Item 5.02.    Departure of Directors or Certain Officers; Election of Directors; Appointment of Certain Officers; Compensatory Arrangements of Certain Officers

Effective immediately after the closing of the Mergers and in accordance with the terms of the Merger Agreement, the Company’s board of directors (the “Board”) increased the number of members of the Board from eight to ten and appointed Robert H. B. Baldwin, Jr. and Mitchell L. Hollin to fill the resulting vacancies. Mr. Baldwin will serve as a Class III director, and Mr. Hollin will serve as a Class I director, in each case for an initial term expiring at the next meeting of the Company’s shareholders called for the purpose of electing directors or, if earlier, until his successor is elected and qualifies. The Board has determined that Mr. Hollin meets the requirements for an independent director as provided in the rules of the New York Stock Exchange. The Board has appointed Mr. Baldwin as a member of the Risk Oversight Committee and the Technology Committee and Mr. Hollin as a member of the Compensation Committee and the Risk Oversight Committee. Prior to the closing of the Mergers, Mr. Baldwin served as Heartland’s Vice Chairman, an executive position, and Mr. Hollin served as Heartland’s Lead Independent Director.
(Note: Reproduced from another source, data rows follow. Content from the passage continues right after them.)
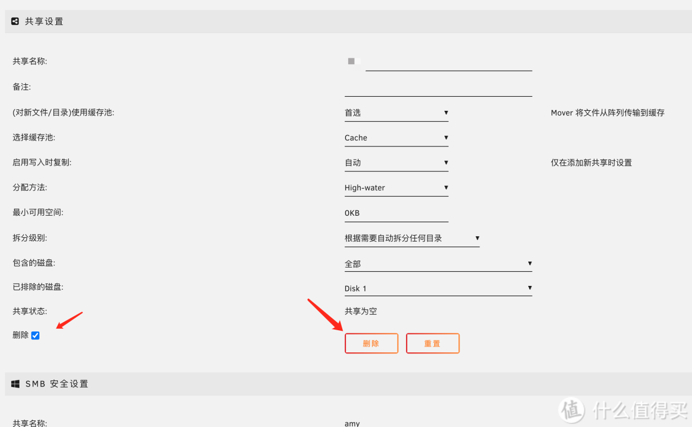Select the 共享设置 section header
692x427 pixels.
(x=43, y=21)
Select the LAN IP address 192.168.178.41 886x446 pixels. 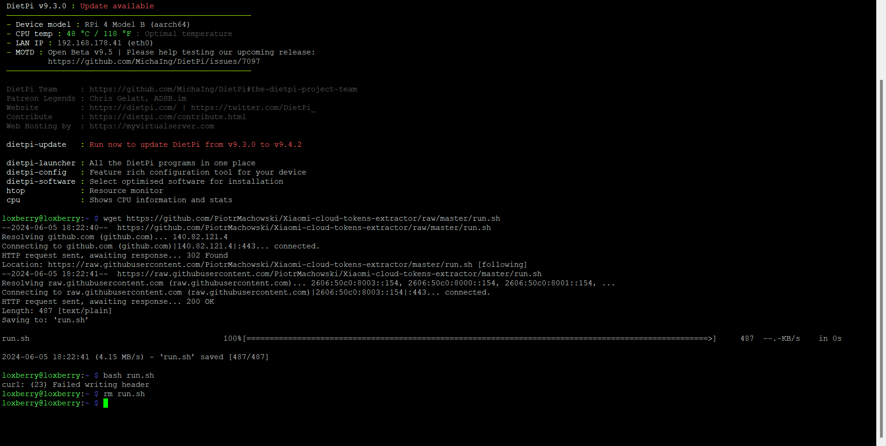tap(89, 43)
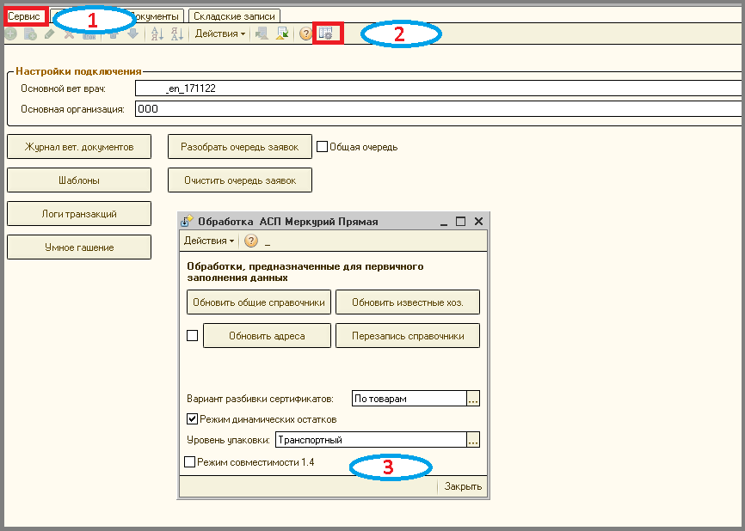Enable Режим совместимости 1.4
This screenshot has width=745, height=531.
[x=189, y=461]
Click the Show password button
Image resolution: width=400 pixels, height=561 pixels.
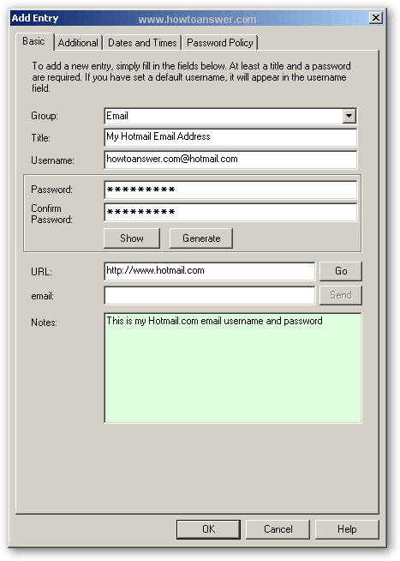[132, 238]
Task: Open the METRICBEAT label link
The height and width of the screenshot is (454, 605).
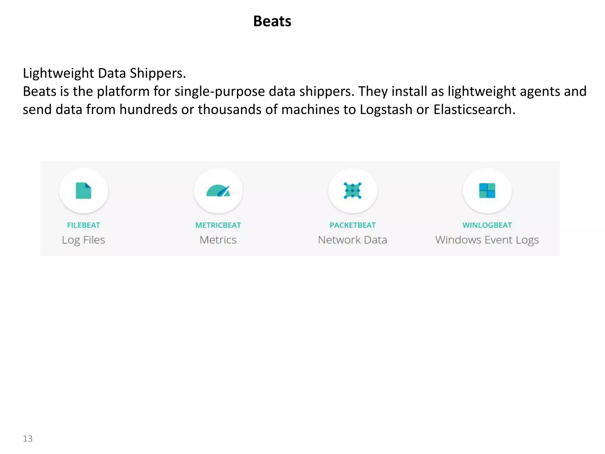Action: [218, 225]
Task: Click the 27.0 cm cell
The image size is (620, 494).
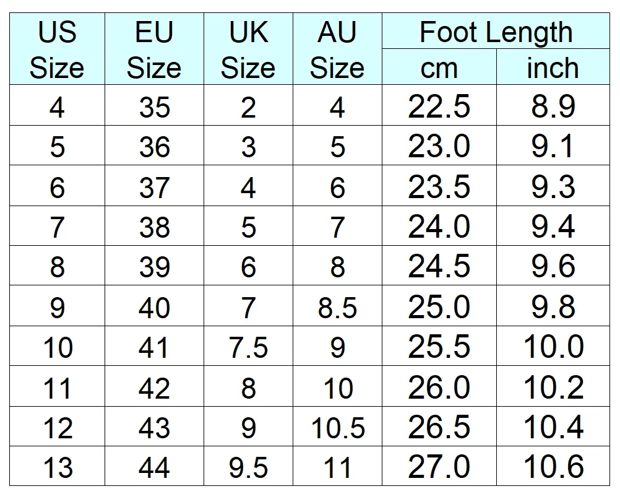Action: [x=439, y=466]
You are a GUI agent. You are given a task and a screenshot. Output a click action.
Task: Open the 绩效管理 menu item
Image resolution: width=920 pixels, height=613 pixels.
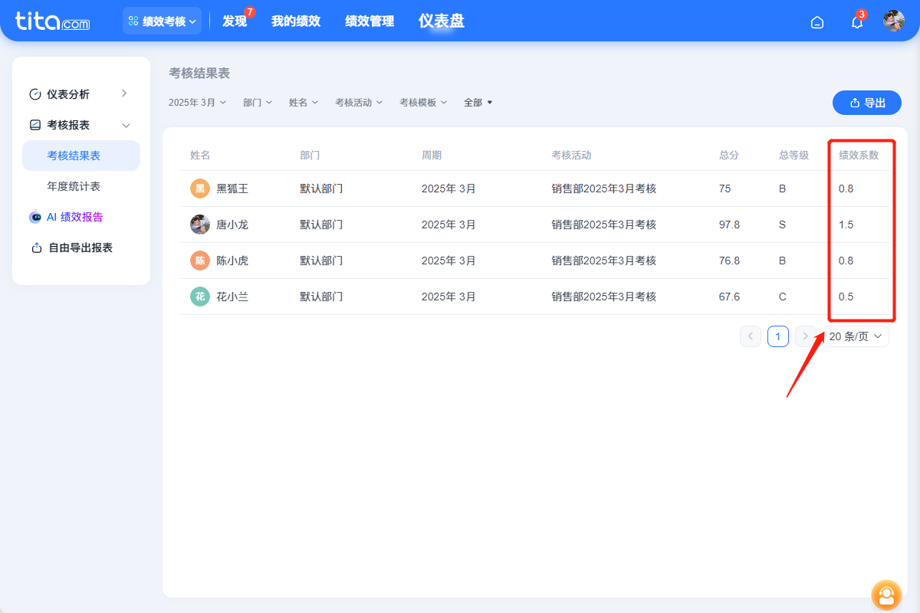369,21
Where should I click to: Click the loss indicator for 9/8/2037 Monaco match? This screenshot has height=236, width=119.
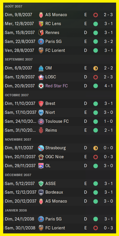(96, 15)
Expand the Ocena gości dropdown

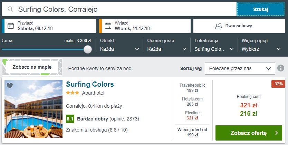(166, 49)
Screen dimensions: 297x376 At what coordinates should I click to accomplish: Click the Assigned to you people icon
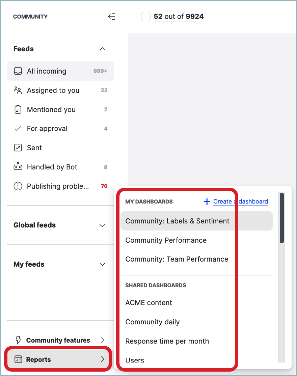point(18,90)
Item 7.01.     Regulation FD Disclosure
On April 25, 2016, the Company issued a press release announcing the completion of the Mergers. A copy of the press release is furnished as Exhibit 99.1 and is incorporated herein by reference.

Item 9.01.     Financial Statements and Exhibits
(a)     Financial Statements of Businesses Acquired
The Company intends to file the financial statements of Heartland required by Item 9.01(a) as part of an amendment to this Report not later than July 8, 2016, which is 71 calendar days after the date this Report is required to be filed.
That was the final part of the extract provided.